FIT1043 Assignment 2: Specification
Hello, dear friend, you can consult us at any time if you have any questions, add WeChat: daixieit
FIT1043 Assignment 2: Specification
Due date: Monday 2nd October 2023 - 11:55 pm
Aim
The main objective of Assignment 2 is to conduct predictive analytics, by building predictive models on a dataset using Python in the Jupyter Notebook environment.
This assignment will test your ability to:
● Read and describe the data using basic statistics,
● Split the dataset into training and testing,
● Conduct multi-class classification using Support Vector Machine (SVM)**,
● Evaluate and compare predictive models,
● Explore different datasets and select a particular dataset that meets certain criteria
● Deal with missing data,
● Conduct clustering using k-means
** Not taught in this unit, you are to explore and elaborate these in your report submission. This will be a mild introduction to life-long learning to learn by yourself.
Data
We will explore the following datasets in Part A (plus a dataset of your choice in Part B):
1. FIT1043-Essay-Features.csv
2. FIT1043-Essay-Features-Submission.csv
Format: each file is a single comma separated (CSV) file
Description: These two datasets were derived from a set of essays and are used to describe the essay features in numeric information.
Columns:
Column’s header Description |
|
essayid |
a unique id to identify the essay |
chars |
number of characters in the essay, including spaces |
words |
number of words in the essay |
commas |
number of commas in the essay |
apostrophes |
number of apostrophes in the essay |
punctuations |
number of punctuations (other than commas, apostrophes, period, questions marks in the essay |
avg_word_length |
the average length of the words in the essay |
sentences |
number of sentences in the essay, determined by the period (fullstops) |
questions |
number of questions in the essay, determined by the question marks |
avg_word_senten ce |
the average number of words in a sentence in the essay |
POS |
total number of Part-of-Speech discovered |
POS/total_words |
fraction of the POS in the total number of words in the essay |
prompt_words |
words that are related to the essay topic |
prompt_words/to tal_words |
fraction of the prompt words in the total number of words in the essay |
synonym_words |
words that are synonymous |
synonym_words/ total_words |
fraction of the synonymous words in the total number of words in the essay |
unstemmed |
number of words that were not stemmed in the essay |
stemmed |
number of words that were stemmed (cut to the based word) in the essay |
score |
the rating grade, ranging from 1 – 6 |
This data is pre-processed data on a set of essays that were provided on Kaggle. You DO NOT have to download or process/wrangle the data from the original source.
Hand-in Requirements
Please hand in the following 4 files (including a PDF file containing your code, answers and explanations to questions, a Jupyter notebook file (.ipynb) containing your Python code to all the questions, CSV file for your prediction in task A4 and the video file respectively):
● The PDF file should contain:
o Answers and explanations to the questions. Make sure to include screenshots/images of the graphs you generat. Also, copy/paste your Python code to justify your answers for all the questions.

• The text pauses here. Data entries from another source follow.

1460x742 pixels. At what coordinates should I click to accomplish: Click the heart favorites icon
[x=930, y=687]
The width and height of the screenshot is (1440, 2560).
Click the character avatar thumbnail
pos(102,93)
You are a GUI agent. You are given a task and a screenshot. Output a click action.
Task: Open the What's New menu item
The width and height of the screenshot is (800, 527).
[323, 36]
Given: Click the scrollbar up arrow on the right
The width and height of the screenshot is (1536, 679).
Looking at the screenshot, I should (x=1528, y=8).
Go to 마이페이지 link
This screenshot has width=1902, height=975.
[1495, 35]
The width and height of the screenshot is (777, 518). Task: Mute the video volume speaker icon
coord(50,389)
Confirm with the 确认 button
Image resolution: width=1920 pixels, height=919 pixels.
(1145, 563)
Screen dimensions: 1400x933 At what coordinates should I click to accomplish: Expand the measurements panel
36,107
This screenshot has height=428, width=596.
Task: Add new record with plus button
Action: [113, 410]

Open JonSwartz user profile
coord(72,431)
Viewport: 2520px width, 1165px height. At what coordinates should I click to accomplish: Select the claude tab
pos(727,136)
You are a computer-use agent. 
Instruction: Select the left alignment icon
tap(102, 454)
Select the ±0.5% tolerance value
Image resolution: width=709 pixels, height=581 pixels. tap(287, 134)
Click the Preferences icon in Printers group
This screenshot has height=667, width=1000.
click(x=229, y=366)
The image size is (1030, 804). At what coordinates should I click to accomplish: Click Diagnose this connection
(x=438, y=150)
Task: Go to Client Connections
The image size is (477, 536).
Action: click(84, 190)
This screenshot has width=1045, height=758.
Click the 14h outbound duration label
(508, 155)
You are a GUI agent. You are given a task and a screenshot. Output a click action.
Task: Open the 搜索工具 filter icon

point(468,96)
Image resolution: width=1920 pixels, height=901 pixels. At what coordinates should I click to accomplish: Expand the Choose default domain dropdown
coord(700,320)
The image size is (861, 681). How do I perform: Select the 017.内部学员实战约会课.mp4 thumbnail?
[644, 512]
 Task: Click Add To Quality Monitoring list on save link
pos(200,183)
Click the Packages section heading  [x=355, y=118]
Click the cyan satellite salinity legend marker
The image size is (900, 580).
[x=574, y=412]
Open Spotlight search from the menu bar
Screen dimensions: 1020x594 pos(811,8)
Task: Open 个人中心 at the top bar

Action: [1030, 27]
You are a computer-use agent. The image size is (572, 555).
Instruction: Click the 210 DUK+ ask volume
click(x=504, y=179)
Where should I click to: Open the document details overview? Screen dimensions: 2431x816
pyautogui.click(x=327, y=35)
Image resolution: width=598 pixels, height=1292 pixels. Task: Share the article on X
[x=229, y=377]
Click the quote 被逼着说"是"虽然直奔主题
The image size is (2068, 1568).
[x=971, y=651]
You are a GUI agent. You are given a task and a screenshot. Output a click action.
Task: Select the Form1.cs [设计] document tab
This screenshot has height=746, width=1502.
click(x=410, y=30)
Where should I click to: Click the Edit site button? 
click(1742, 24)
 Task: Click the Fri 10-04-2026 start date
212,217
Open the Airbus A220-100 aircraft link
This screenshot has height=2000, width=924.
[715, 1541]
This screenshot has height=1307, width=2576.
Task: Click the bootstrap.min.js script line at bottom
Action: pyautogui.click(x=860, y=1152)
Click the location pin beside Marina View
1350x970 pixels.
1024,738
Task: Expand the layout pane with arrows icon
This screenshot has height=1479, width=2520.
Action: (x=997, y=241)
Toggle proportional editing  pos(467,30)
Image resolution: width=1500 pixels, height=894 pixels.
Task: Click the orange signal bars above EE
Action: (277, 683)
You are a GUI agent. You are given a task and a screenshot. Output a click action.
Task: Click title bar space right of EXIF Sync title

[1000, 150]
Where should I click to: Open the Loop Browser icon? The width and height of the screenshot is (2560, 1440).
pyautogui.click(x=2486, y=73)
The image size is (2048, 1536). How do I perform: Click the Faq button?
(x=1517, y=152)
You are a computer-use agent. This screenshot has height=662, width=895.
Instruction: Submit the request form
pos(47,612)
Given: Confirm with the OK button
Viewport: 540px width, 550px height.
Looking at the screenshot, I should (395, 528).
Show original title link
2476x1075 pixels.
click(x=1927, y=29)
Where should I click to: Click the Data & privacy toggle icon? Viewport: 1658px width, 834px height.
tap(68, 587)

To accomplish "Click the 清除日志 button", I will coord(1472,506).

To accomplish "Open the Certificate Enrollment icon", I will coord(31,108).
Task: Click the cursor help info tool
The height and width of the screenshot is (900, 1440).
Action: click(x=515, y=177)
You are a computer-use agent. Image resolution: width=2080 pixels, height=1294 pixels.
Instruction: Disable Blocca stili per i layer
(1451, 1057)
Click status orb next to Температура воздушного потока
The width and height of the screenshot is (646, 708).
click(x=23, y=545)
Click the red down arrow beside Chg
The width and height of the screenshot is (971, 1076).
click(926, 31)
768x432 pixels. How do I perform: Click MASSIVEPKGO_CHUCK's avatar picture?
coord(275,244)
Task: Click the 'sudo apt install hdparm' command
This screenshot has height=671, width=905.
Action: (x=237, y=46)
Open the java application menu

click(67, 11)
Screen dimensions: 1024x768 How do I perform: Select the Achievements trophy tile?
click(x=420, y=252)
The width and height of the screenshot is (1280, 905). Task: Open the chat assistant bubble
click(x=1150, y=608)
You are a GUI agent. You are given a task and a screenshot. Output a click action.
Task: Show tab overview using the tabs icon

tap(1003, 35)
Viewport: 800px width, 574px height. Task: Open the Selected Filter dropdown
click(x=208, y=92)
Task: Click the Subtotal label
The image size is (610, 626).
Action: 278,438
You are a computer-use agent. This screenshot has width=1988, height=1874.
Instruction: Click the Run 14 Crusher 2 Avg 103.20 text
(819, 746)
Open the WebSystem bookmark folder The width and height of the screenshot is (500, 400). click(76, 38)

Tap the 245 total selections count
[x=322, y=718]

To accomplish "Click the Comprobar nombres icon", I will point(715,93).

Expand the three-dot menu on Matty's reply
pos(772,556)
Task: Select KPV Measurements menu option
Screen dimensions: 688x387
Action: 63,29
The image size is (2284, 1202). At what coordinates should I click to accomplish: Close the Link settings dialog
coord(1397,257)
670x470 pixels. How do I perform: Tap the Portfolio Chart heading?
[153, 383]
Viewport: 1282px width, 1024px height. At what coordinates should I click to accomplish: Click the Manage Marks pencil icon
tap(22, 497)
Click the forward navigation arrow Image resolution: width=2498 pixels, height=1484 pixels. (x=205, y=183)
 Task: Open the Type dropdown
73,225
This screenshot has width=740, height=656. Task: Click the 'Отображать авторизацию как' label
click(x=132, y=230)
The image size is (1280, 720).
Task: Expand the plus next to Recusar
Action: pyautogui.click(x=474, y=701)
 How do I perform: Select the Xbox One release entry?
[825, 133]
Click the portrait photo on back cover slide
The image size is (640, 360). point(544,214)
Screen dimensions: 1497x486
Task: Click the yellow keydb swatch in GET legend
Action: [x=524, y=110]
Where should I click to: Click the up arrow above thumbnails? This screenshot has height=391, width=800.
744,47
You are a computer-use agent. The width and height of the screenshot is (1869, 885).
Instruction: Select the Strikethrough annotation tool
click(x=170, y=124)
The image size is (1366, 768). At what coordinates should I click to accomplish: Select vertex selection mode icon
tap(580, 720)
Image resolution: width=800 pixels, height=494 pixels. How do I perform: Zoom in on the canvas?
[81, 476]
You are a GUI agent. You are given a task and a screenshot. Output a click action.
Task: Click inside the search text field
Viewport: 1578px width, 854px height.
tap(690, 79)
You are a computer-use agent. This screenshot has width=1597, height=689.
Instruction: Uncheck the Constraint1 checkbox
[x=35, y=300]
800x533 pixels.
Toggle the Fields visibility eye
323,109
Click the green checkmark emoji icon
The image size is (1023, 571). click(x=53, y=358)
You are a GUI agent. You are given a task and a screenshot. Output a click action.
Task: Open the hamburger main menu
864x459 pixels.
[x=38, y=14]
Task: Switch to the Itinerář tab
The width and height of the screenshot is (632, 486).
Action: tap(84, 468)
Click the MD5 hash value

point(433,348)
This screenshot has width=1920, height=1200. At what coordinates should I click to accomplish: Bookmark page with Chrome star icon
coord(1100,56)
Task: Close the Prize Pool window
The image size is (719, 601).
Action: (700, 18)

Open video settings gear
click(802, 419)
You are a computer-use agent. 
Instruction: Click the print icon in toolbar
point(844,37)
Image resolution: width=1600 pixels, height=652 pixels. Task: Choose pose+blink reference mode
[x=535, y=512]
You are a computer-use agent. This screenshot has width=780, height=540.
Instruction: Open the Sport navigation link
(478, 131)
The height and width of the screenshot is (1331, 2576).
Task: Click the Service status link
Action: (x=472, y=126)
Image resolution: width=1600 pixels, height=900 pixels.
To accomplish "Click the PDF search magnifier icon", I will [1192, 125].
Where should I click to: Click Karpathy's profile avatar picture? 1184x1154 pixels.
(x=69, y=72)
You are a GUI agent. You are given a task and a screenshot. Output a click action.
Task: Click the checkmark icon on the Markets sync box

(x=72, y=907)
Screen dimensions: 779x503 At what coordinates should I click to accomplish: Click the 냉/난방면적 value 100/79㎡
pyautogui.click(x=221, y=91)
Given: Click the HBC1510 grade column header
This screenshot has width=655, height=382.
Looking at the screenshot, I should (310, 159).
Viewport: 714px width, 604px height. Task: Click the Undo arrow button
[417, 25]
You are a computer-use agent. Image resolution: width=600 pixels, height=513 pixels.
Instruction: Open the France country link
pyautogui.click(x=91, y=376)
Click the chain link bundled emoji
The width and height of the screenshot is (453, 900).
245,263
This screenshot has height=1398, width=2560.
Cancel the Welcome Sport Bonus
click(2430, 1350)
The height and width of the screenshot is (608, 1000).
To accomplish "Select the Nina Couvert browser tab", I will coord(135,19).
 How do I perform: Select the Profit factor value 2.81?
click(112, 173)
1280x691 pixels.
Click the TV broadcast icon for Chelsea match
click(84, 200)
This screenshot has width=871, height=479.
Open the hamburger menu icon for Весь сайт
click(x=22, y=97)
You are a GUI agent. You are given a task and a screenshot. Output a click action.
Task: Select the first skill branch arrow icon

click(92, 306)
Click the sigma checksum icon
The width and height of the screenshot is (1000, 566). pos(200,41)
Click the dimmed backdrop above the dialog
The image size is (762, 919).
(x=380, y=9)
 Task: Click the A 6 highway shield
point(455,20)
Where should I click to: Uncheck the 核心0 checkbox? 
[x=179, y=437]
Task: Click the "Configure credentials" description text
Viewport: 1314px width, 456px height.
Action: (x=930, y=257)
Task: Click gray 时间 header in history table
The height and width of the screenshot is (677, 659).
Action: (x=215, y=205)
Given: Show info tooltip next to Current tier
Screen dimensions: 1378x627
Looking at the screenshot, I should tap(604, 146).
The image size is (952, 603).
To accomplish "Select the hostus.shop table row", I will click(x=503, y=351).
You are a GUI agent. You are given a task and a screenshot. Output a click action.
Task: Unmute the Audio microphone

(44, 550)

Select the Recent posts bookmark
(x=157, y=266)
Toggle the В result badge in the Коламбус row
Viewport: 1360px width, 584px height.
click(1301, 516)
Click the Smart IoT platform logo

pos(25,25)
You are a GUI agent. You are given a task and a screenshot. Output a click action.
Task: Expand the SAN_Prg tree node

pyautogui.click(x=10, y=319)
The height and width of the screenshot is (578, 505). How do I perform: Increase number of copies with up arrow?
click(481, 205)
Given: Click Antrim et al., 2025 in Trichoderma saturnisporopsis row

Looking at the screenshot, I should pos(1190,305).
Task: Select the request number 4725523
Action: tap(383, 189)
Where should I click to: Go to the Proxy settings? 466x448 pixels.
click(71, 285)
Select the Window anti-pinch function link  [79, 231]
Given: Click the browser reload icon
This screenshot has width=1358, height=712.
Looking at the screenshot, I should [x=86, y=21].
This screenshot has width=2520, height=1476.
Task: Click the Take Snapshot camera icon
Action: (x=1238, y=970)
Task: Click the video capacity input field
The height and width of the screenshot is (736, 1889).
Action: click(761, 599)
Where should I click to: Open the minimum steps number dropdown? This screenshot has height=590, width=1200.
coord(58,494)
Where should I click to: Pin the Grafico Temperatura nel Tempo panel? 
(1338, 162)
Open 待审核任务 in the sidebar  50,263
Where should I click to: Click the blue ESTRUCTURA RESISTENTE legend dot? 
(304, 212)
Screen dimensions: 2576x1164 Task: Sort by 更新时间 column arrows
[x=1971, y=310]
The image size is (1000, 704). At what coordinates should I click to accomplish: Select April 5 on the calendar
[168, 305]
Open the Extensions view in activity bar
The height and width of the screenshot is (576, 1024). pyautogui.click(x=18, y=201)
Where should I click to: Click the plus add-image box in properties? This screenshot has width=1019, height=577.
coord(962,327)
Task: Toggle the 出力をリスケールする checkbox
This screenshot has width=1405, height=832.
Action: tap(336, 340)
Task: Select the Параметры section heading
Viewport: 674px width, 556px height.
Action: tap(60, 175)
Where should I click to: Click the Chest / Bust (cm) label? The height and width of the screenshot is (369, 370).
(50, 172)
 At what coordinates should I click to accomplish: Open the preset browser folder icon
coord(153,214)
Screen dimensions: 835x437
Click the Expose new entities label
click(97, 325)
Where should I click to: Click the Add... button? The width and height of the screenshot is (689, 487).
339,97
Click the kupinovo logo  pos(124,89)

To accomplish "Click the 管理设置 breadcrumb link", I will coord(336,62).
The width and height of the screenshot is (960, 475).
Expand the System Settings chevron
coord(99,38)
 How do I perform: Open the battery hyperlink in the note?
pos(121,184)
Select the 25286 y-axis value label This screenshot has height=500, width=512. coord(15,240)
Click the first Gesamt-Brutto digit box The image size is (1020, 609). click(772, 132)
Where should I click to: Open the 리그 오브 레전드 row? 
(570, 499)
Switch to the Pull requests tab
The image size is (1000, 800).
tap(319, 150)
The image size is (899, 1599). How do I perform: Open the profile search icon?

o You can use Microsoft Word or other word processing software to format your submission. Alternatively, generate your PDF from your jupyter notebook formatted using markdown. Either way save the final copy to a PDF before submitting.
● The .ipynb file should contain:
o A copy of your work using python code to answer all the questions.
● The video file should contain:
o A recording of yourself, explaining your answers to Part B.
o You can use Zoom to prepare your recording.
o Note each student is required to explain their approach in Part B only. Please see
Note: Zip, rar or any other similar file compression format is not acceptable and will have a penalty of 10%.
Assignment Tasks:
Note: You need to use Python to complete all tasks.
Part A: Classification
A1. Supervised Learning
1. Explain supervised machine learning, the notion of labelled data, and train and test datasets.
2. Read the ‘ FIT1043-Essay-Features.csv’ file and separate the features and the label (Hint: the label, in this case, is the ‘score’)
3. Use the sklearn.model_selection.train_test_split function to split your data for training and testing.
A2. Classification (training)
1. Explain the difference between binary and multi-class classification.
2. In preparation for classification, your data should be normalised/scaled.
a. Describe what you understand from this need to normalise data (this is in your Week 7 applied session).
b. Choose and use the appropriate normalisation functions available in sklearn.preprocessing and scale the data appropriately.
3. Use the Support Vector Machine algorithm to build the model.
a. Describe SVM. Again, this is not in your lecture content, you need to do some self-learning.
b. In SVM, there is something called the kernel. Explain what you understand from it.
c. Write the code to build a predictive SVM model using your training dataset.
(Note: You are allowed to engineer or remove features as you deem appropriate)
4. Repeat Task A2.3.c by using another classification algorithm such as Decision Tree or Random Forest algorithms instead of SVM.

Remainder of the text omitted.